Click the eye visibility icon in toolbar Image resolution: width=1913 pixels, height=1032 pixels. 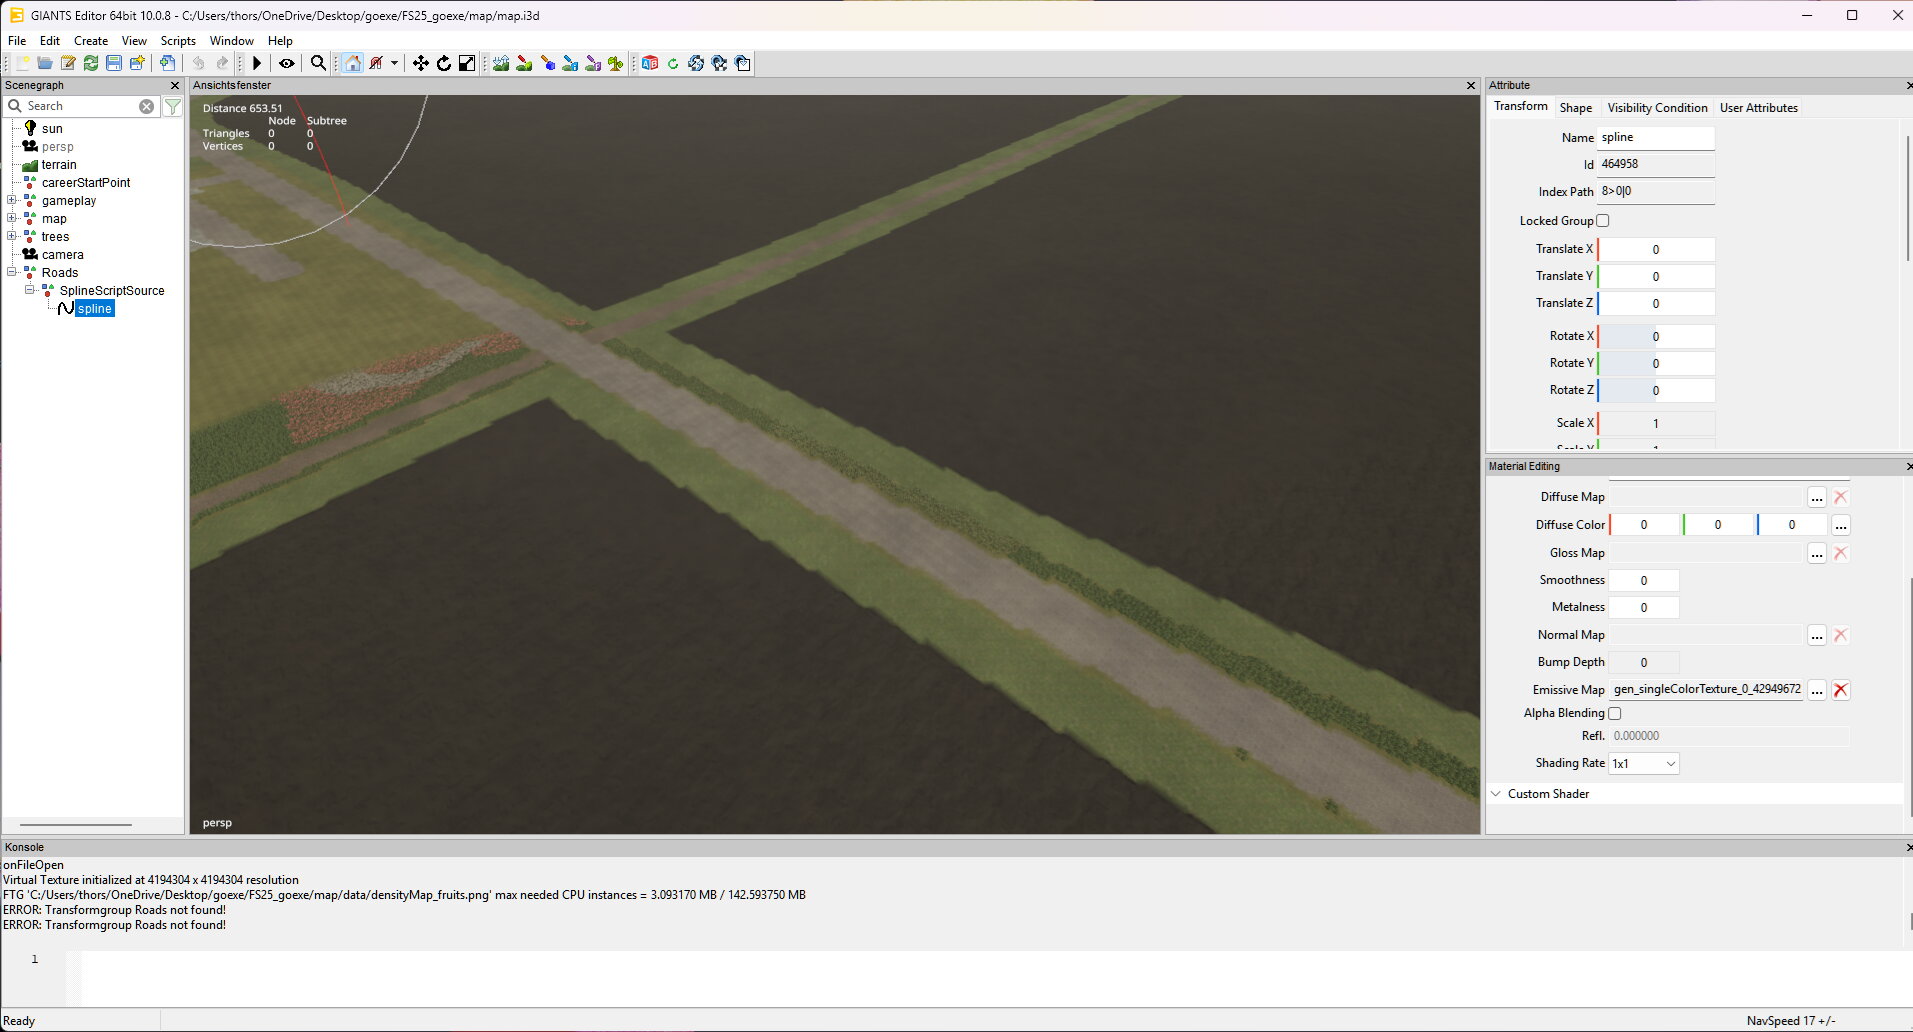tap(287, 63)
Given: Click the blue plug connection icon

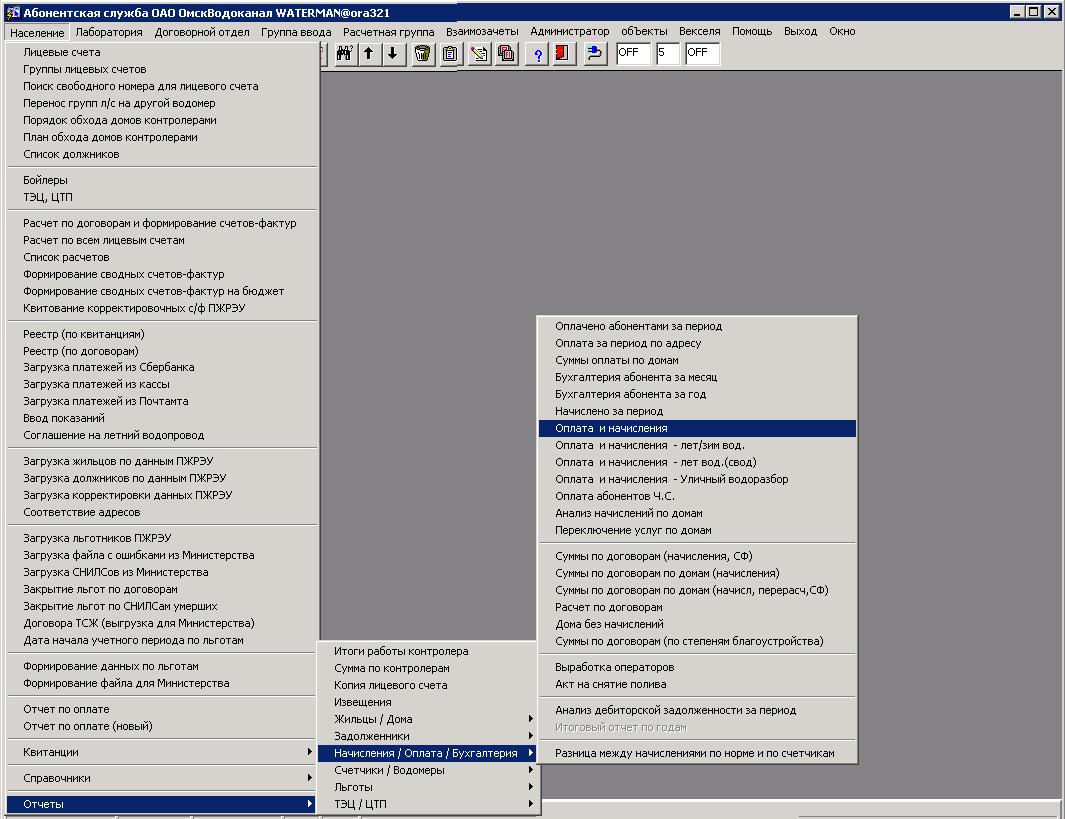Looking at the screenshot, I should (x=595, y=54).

┄┄┄┄┄┄

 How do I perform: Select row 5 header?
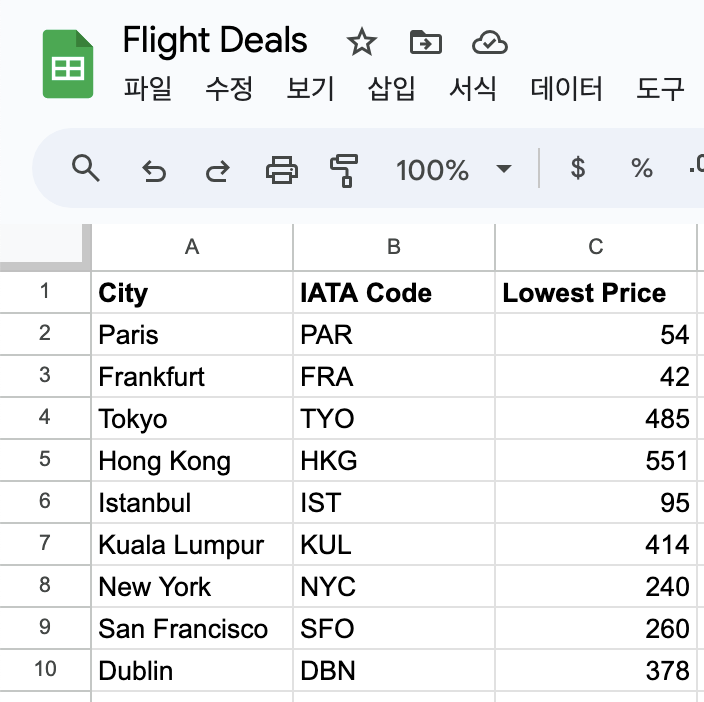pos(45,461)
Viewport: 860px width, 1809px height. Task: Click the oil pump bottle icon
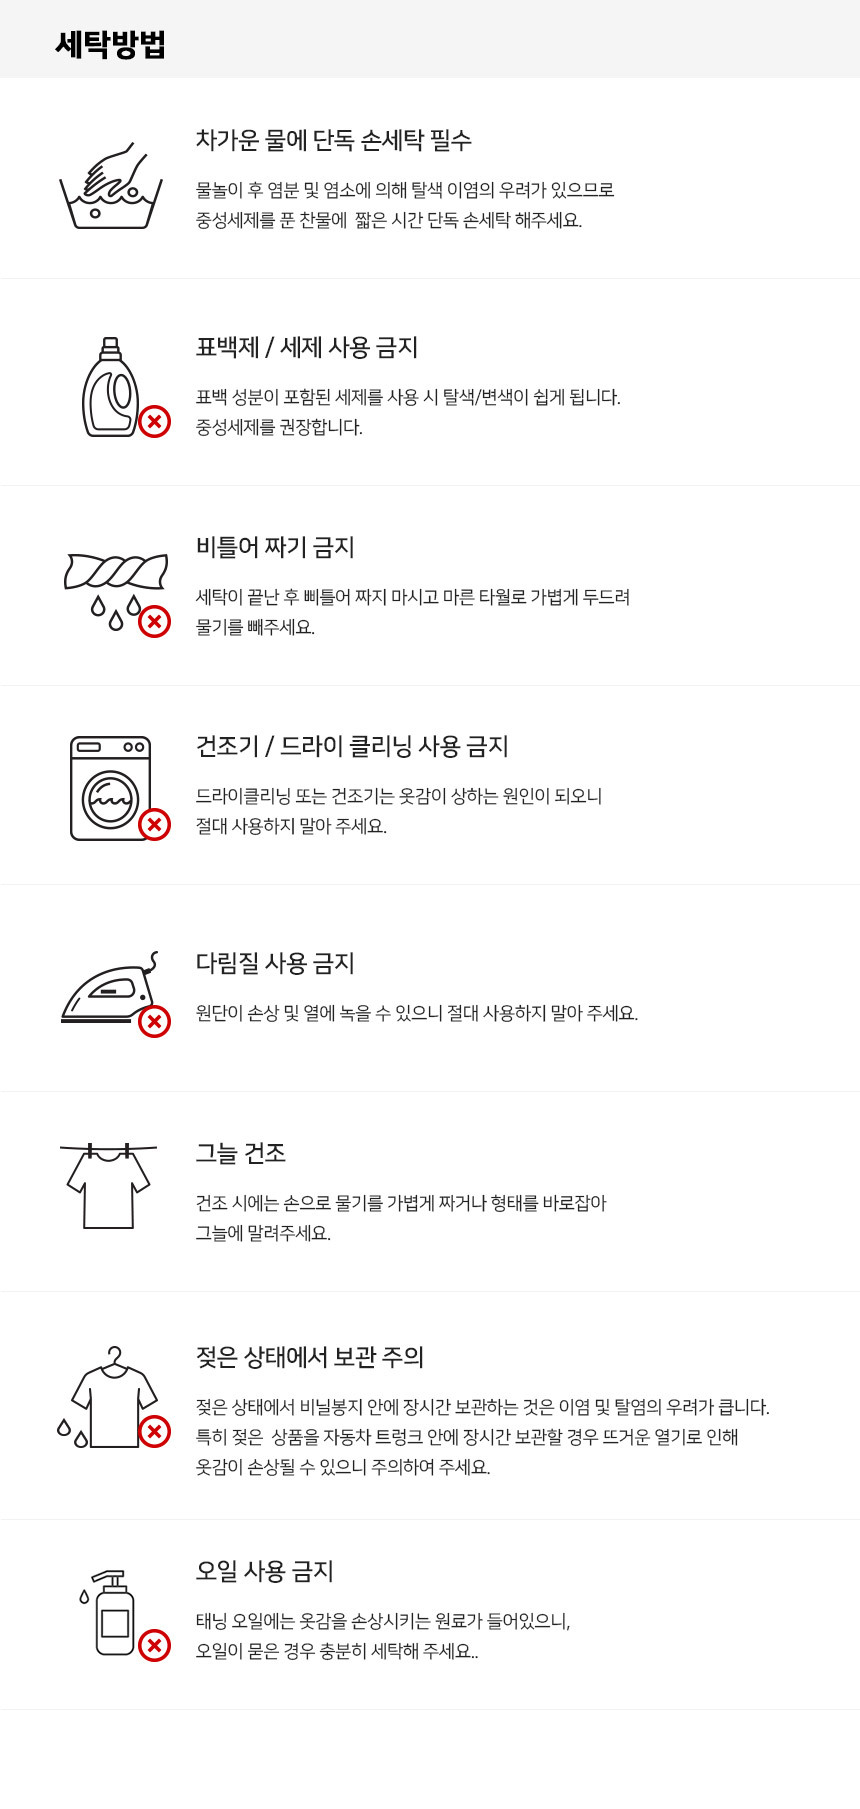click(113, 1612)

┄┄┄┄┄┄

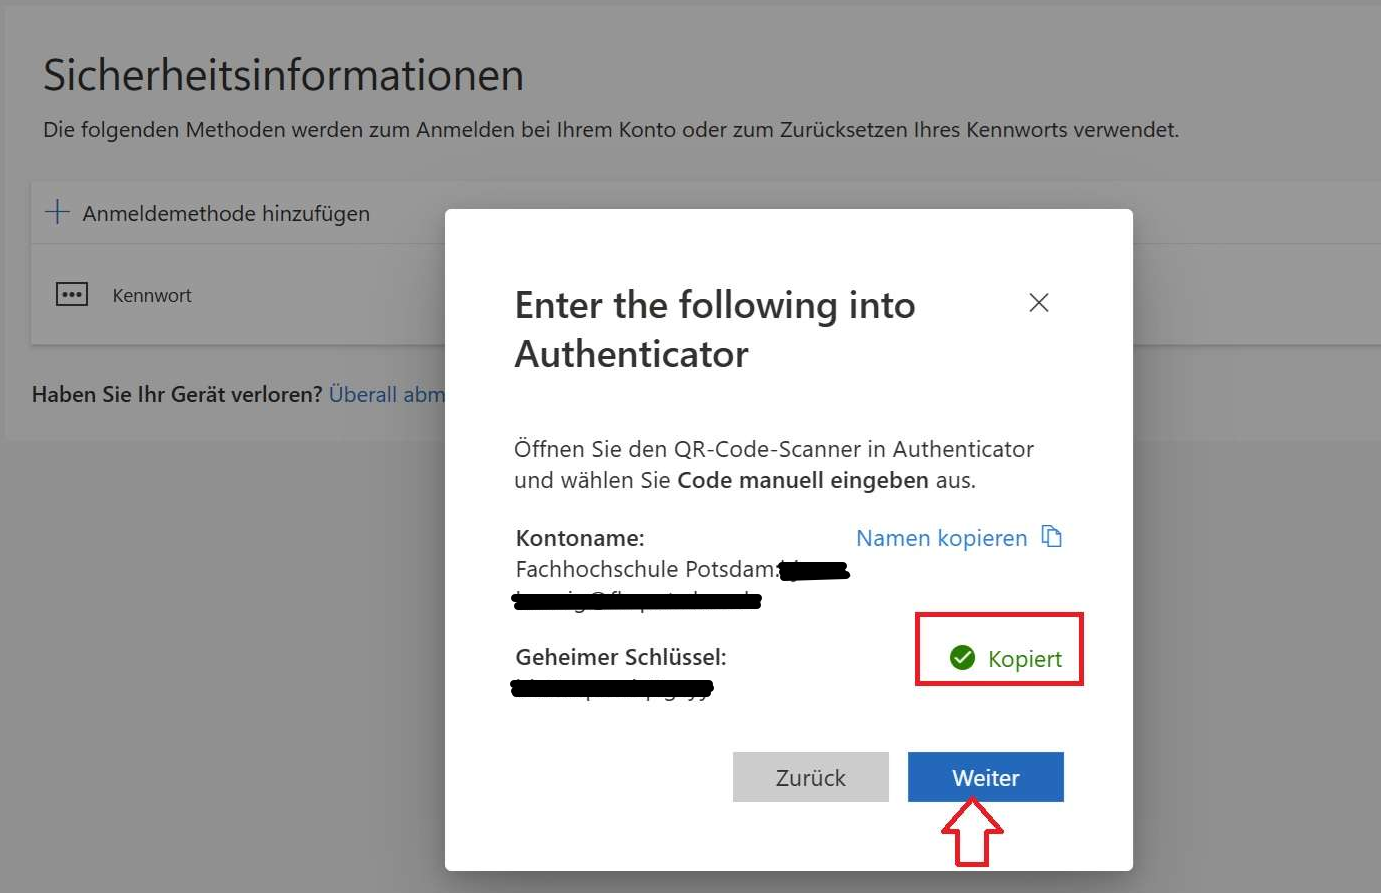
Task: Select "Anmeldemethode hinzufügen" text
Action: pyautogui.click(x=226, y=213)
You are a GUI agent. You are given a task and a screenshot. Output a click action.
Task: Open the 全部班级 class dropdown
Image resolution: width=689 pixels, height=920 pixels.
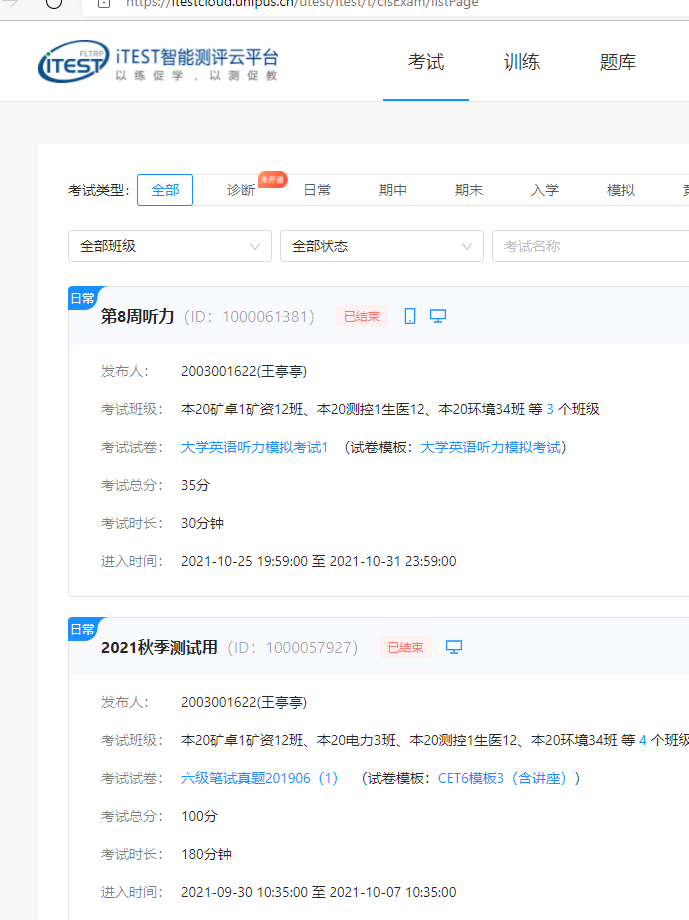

┄┄┄┄┄┄

> ABOUT THIS TASK
When you reach the line in the material above that holds "You are a GUI", begin reproducing lines exactly, and stop after the line that holds "Image resolution: width=689".

> ANSWER AREA
You are a GUI agent. You are given a task and a screenshot. Output a click action.
Task: Open the 全部班级 class dropdown
Image resolution: width=689 pixels, height=920 pixels.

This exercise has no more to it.